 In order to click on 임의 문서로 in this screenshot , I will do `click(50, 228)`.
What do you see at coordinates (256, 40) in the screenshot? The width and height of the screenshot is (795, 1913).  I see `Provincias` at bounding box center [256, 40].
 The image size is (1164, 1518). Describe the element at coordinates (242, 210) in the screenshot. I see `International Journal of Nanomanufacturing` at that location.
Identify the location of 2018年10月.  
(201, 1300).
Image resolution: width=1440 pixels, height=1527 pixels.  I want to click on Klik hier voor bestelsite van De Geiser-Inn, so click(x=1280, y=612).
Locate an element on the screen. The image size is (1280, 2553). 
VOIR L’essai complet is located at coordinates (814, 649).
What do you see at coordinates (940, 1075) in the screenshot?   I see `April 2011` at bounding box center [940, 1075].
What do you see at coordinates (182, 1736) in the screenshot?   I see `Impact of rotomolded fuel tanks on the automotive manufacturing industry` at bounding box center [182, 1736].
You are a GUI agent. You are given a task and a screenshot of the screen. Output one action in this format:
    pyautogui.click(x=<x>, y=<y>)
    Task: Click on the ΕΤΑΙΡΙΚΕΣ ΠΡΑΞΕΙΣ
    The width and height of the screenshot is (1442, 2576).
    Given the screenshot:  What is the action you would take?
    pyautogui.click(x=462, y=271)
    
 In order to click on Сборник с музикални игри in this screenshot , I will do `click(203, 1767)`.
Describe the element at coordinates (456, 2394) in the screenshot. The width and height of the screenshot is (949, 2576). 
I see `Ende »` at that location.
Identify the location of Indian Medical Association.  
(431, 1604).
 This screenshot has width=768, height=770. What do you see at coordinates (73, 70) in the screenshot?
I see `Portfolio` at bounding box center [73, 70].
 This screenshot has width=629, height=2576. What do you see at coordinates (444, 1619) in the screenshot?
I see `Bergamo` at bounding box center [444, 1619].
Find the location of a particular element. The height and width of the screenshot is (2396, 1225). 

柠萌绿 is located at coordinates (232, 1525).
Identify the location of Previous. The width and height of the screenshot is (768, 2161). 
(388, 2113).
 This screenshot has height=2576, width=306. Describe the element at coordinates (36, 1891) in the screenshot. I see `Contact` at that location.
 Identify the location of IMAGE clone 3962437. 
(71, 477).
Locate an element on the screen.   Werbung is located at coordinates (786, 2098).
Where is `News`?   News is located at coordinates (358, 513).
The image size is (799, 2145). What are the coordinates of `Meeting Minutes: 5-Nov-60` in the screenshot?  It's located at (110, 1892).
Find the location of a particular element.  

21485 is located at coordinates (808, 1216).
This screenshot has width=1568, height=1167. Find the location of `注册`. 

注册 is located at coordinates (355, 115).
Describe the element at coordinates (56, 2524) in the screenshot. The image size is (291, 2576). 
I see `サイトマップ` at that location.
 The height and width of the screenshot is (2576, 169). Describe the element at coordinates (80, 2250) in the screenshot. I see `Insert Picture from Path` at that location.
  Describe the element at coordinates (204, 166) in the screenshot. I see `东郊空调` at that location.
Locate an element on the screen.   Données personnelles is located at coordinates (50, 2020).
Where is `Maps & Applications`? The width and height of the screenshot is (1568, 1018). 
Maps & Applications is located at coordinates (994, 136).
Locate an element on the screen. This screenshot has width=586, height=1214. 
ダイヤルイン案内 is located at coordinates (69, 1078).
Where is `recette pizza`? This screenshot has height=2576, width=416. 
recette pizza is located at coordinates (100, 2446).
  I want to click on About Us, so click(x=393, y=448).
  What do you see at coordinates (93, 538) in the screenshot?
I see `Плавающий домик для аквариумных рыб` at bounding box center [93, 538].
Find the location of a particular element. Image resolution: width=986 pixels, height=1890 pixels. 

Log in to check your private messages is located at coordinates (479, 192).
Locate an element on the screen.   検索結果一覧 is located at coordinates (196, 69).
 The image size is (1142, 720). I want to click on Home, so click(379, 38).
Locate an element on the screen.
·····
[Task details]:
Select every line in the data above that contains the string "Applications", matching case exactly.

[Result]:
Where is `Maps & Applications`? The width and height of the screenshot is (1568, 1018). 
Maps & Applications is located at coordinates (994, 136).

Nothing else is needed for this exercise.